Mid-Term Review Session
Chapter 6, Exercise 10
We have seen that as the number of features used in a model increases, the training error will necessarily decrease, but the test error may not. We will now explore this in a simulated data set.
Question (a)
Generate a data set with p = 20 features, n = 1000 observations and an associated quantitative response vector generated according to the model \(Y=X \beta + \epsilon\), where \(\beta\) has some elements that are exactly equal to zero.
# generate dataset of 20 features with 1000 observations
p <- 20
n <- 1000
# just use rnorm to generate everything
data <- matrix(rnorm(n*p), n, p)
# Generate Betas, then manually set several to zero
Beta <- rnorm(p)
Beta[2] <- 0
Beta[4] <- 0
Beta[6] <- 0
# epsilon we can also generate with rnorm
eps <- rnorm(p)
# %*% is for matrix multiplication here we have a 1000 x 20 * a 20 x 1
Y <- data%*%Beta + eps
Question (b)
Split your data set into a training set containing 100 observations and a test set containing 900 observations.
indices <- sample(seq(1000), 100)
train_x <- data[indices,]
# - sign in an index excludes those indices in R
test_x <- data[-indices,]
train_y <- Y[indices]
test_y <- Y[-indices]
Question (c)
Perform best subset selection on the training set, plot the training set MSE associated with the best model of each size.
# want to use regsubsets function to predict Y as a function of the data
# need to make a dataframe
df <- data.frame(x = train_x, y = train_y)
# also takes nvmax argument which determines the maximum number of variables that it can put in a subset
regfit_full <- regsubsets(y~., data = df, nvmax = p)
val.errors <- rep(NA,p)
x_names <- colnames(train_x, do.NULL = FALSE, prefix = "x.")
for( i in 1:p){
coefi = coef(regfit_full, id = i)
# this is subset selection. The indices of the coeficients are random so we must reference them
# by name. %in% checks for membership in a vector in R.
pred <- as.matrix(train_x[, x_names %in% names(coefi)]) %*% coefi[names(coefi) %in% x_names]
val.errors[i] <- mean((train_y - pred)^2)
}
plot(val.errors, ylab = "Training MSE", xlab = "Size of subset", type = 'b')
Question (d)
Plot the test set MSE associated with the best model of each size.
# essentially the same thing as c). but using the test set
val.errors2 <- rep(NA,p)

Element and text location data:
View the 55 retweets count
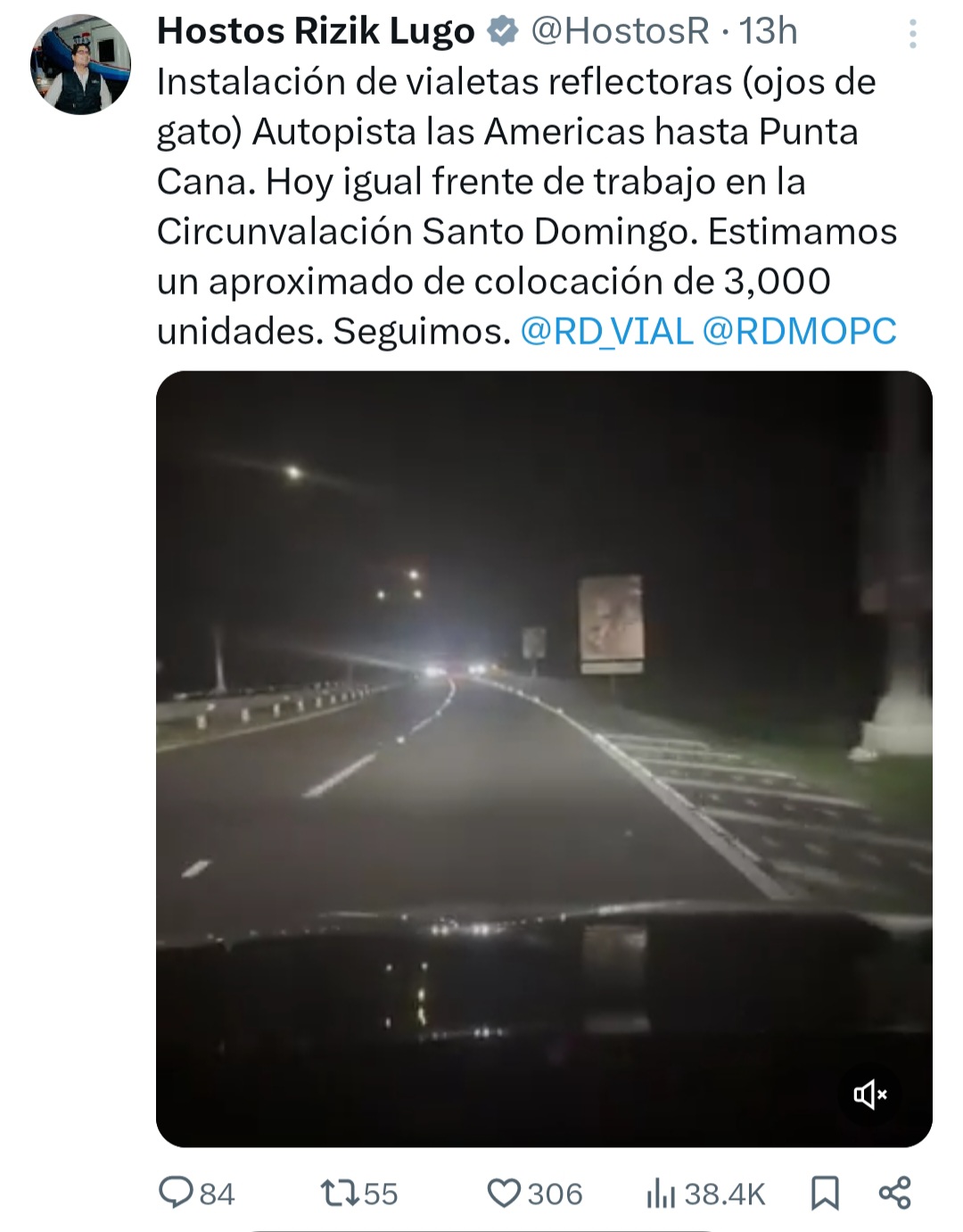coord(381,1194)
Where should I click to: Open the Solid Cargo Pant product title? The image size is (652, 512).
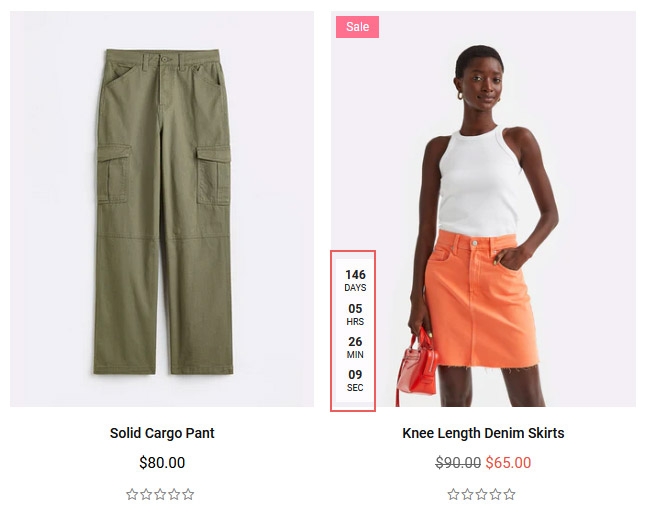[162, 433]
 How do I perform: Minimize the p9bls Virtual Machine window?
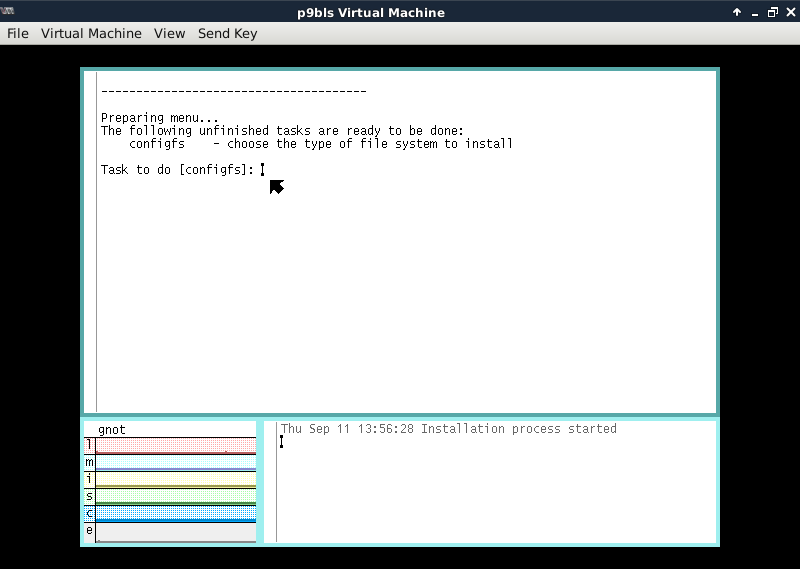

__TASKS TO COMPLETE__:
A – Reproduce word for word the part of the review session exercise starting with "Beta[2] <- 0" and going on through "containing 900 observations.".
B – Quote the rows starting with the line with "Where should I" and going on through the last line of the rows, leaving out the pictures.
The rows have no connection to the review session exercise.

__ANSWERS BELOW__:
A –
Beta[2] <- 0
Beta[4] <- 0
Beta[6] <- 0
# epsilon we can also generate with rnorm
eps <- rnorm(p)
# %*% is for matrix multiplication here we have a 1000 x 20 * a 20 x 1
Y <- data%*%Beta + eps
Question (b)
Split your data set into a training set containing 100 observations and a test set containing 900 observations.

B –
Where should I click to: Open the Solid Cargo Pant product title? The image size is (652, 512).
[162, 433]
 How do I perform: Minimize the p9bls Virtual Machine window?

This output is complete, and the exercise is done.